Ethiopia: U.S. Adoption Agency Involved in Child Trafficking
February 10, 2011 4:10 PM
Ethiopia: U.S. Adoption Agency Involved in Child Trafficking
Posted by Michael Rey
Children in Ethiopia. (Credit: CBS) A Minnesota-based adoption agency had its license to work in Ethiopia revoked by the government there, according to a letter posted this week on the U.S. State Department's website here.
The letter, dated December 8, 2010, says the agency Better Futures Adoption Services (BFAS), "has been involved in child trafficking." The letter is signed by the director general of the Charities and Society Agency.
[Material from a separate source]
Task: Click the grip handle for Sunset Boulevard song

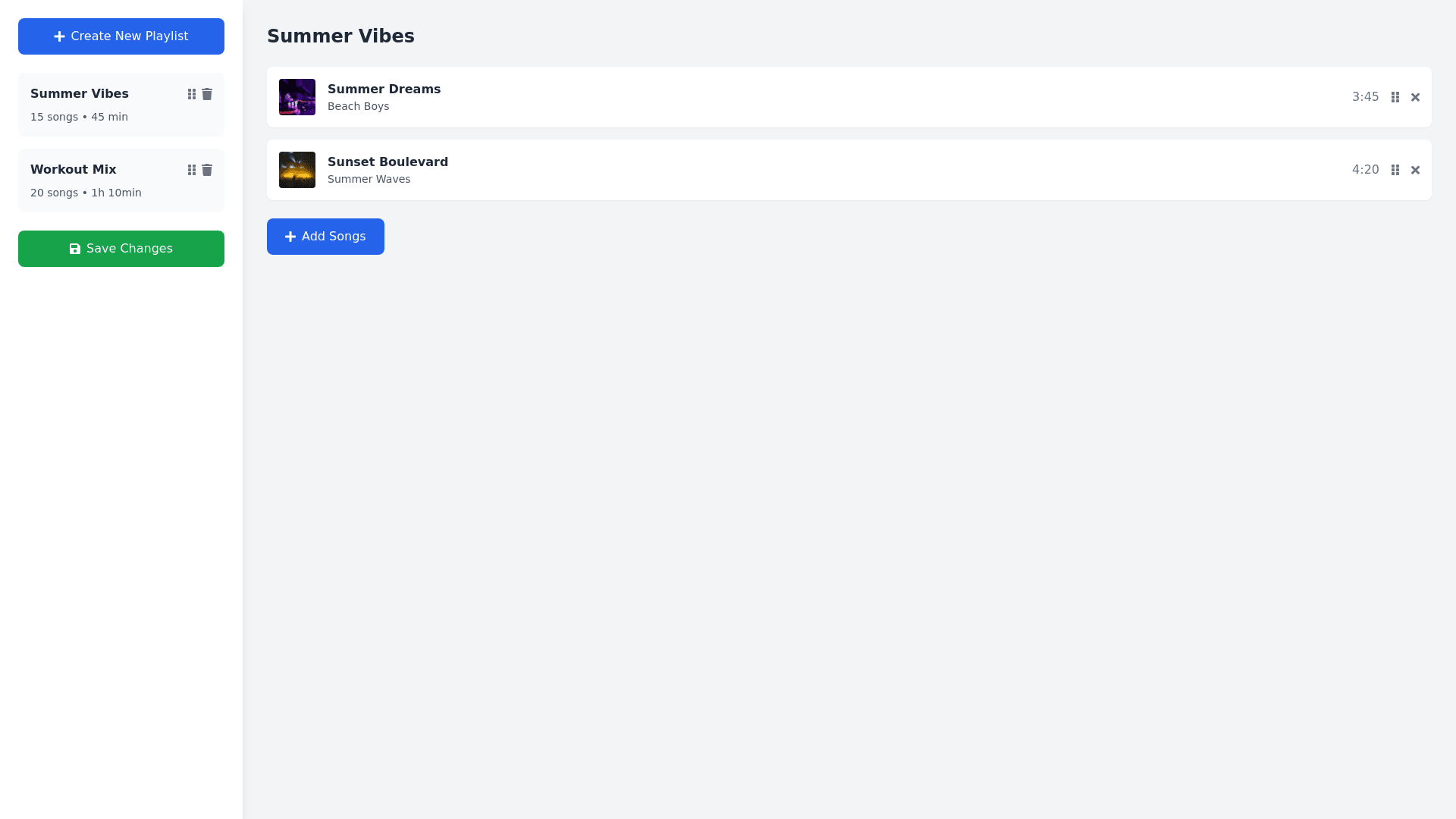Action: pos(1395,170)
That agency and the Ministry of Women's Affairs, which both oversee international adoptions of Ethiopian children, had been "researching" allegations into BFAS activities.
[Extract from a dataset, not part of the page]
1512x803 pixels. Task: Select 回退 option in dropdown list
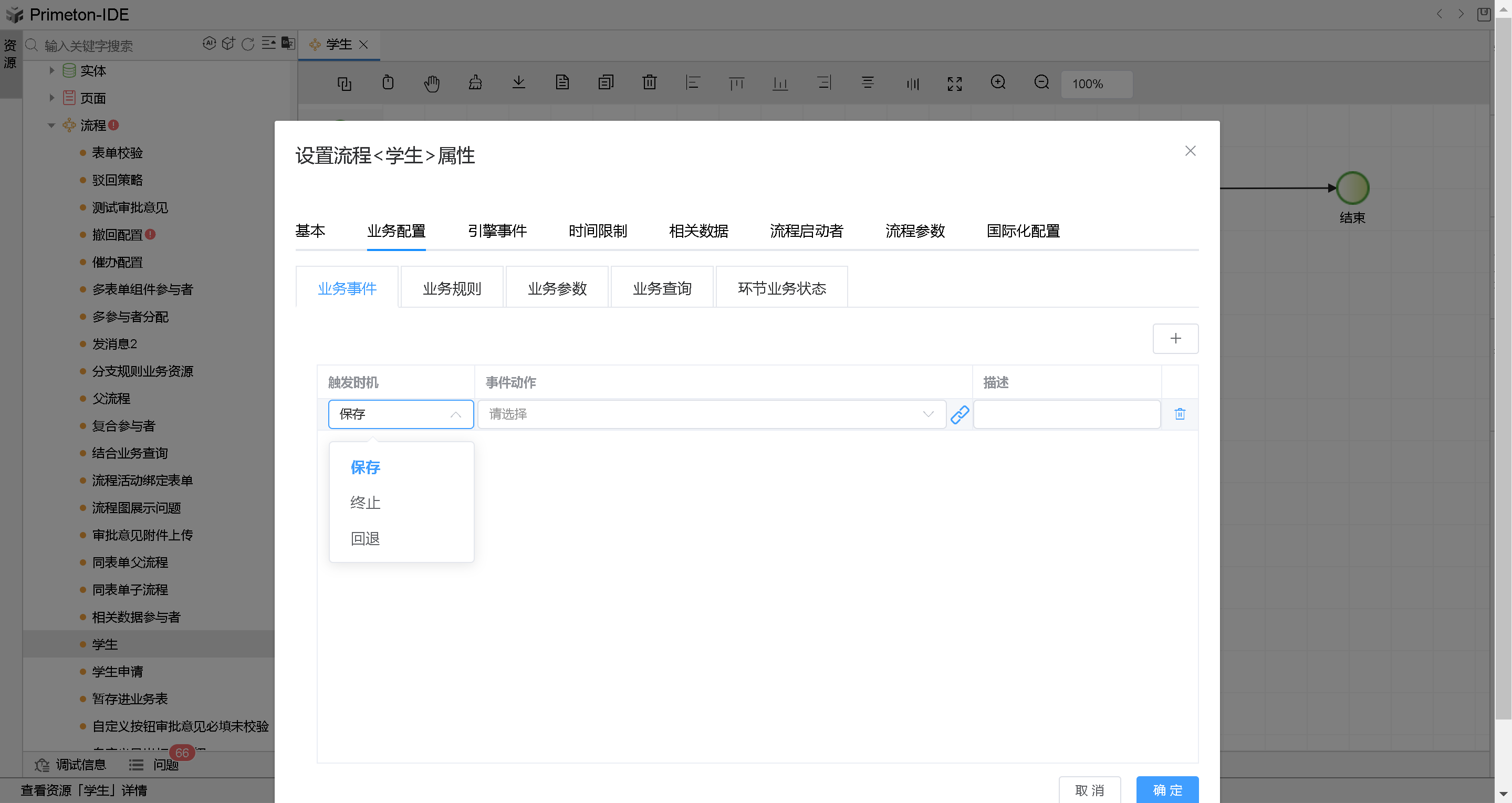pos(365,538)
According to the letter the adoption agency was, "Falsifying documents of children with biological parents, in collaboration with orphanages involved in illegal acts to show that they are abandoned and using these documents to obtain final court decision for international adoption, on top of many illegal acts that are still being investigated, were confirmed [sic]."
BFAS has the motto, "The child you lift today will lift the world tomorrow!" and calls itself a "unique Christian international adoption agency focusing on adoptions solely from Ethiopia" and has been licensed by the government there as a non-governmental organization since 2007. The agency displays its motto
In e-mails sent to CBS News and posted on its site, BFAS says the accusations against it are false. One email, written by Agitu Wodajo, executive director of BFAS in Ethiopia, says the revocation letter is retaliation for a lawsuit they filed locally against the Ministry of Women's Affairs and that the minister of that agency does not support the charges in the letter.
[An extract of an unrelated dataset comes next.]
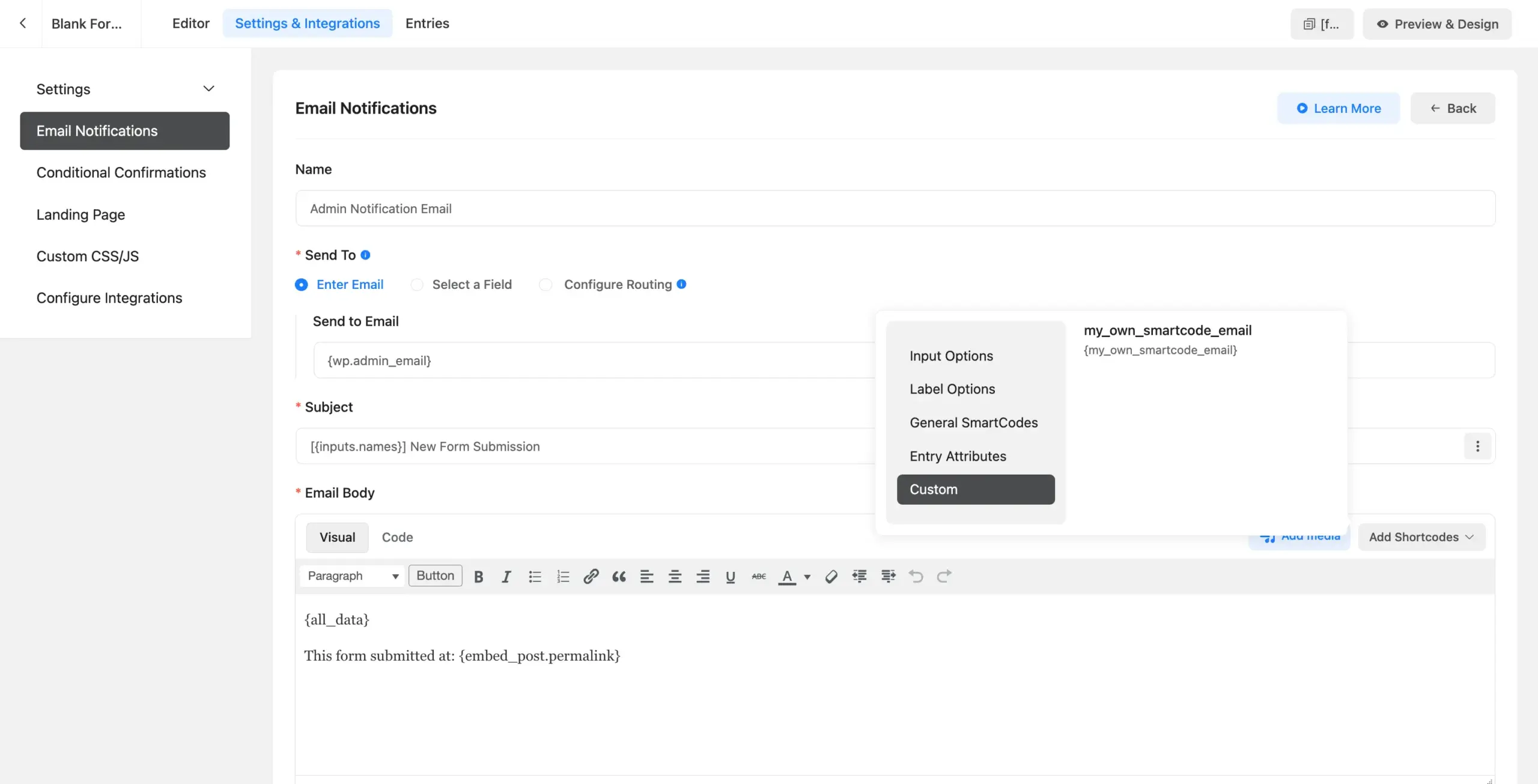Undo the last editor change
This screenshot has width=1538, height=784.
[x=916, y=576]
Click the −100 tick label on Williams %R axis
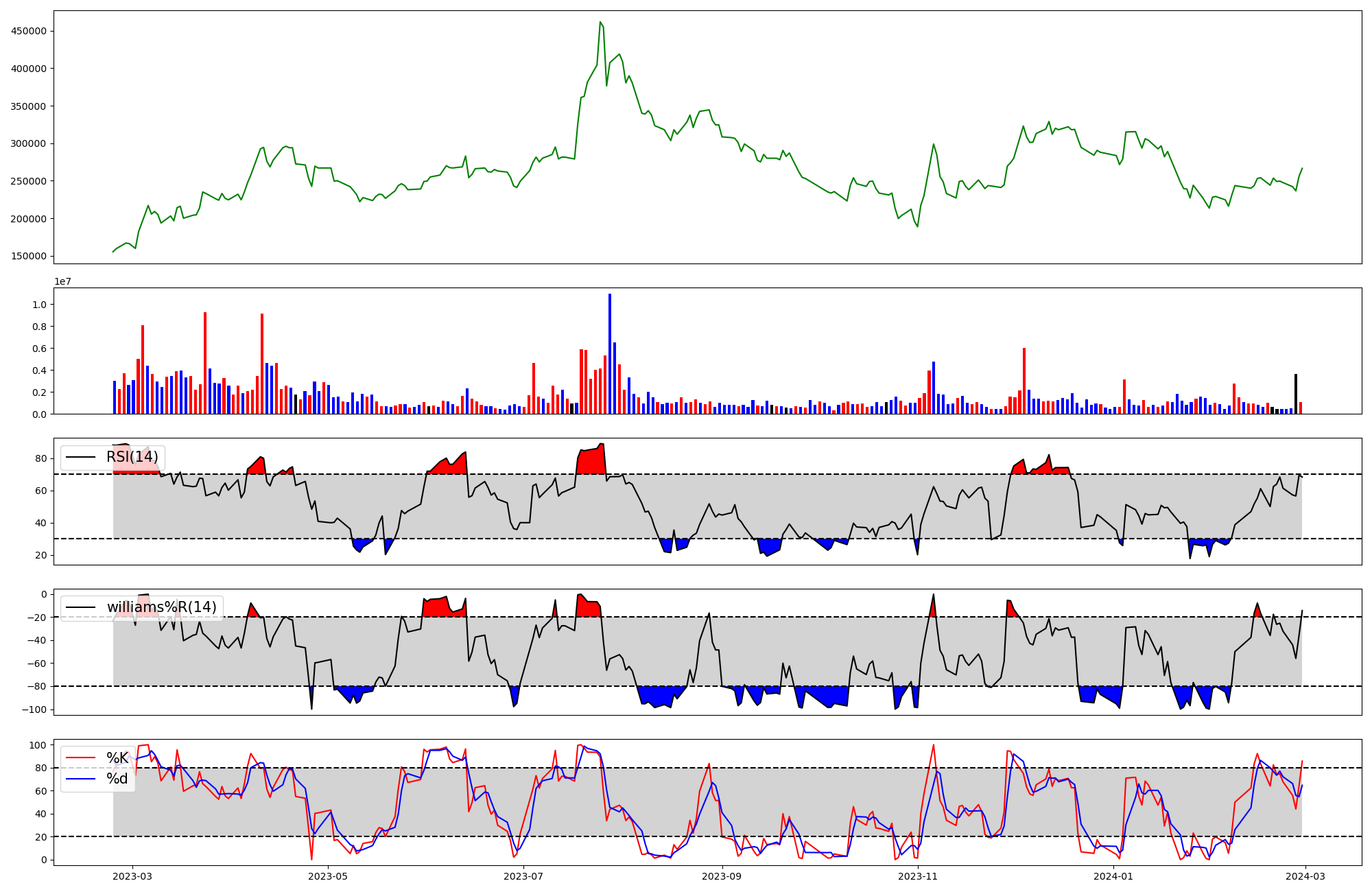1372x892 pixels. (x=34, y=709)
But the US State Department deemed the allegations strong enough to issue an adoption alert on its website, to notify American families who were using or planning to use the agency to adopt a child from Ethiopia. The alert "strongly recommends" that those Americans seek legal counsel. State Department officials did not respond to a request for comment.
There were 2277 adoptions of Ethiopian children to the US in 2009, up from just 731 three years earlier. As CBS News reported last April, that dramatic spike in the number of foreign adoptions from that country has opened the country up to cases of adoption fraud and trafficking in children.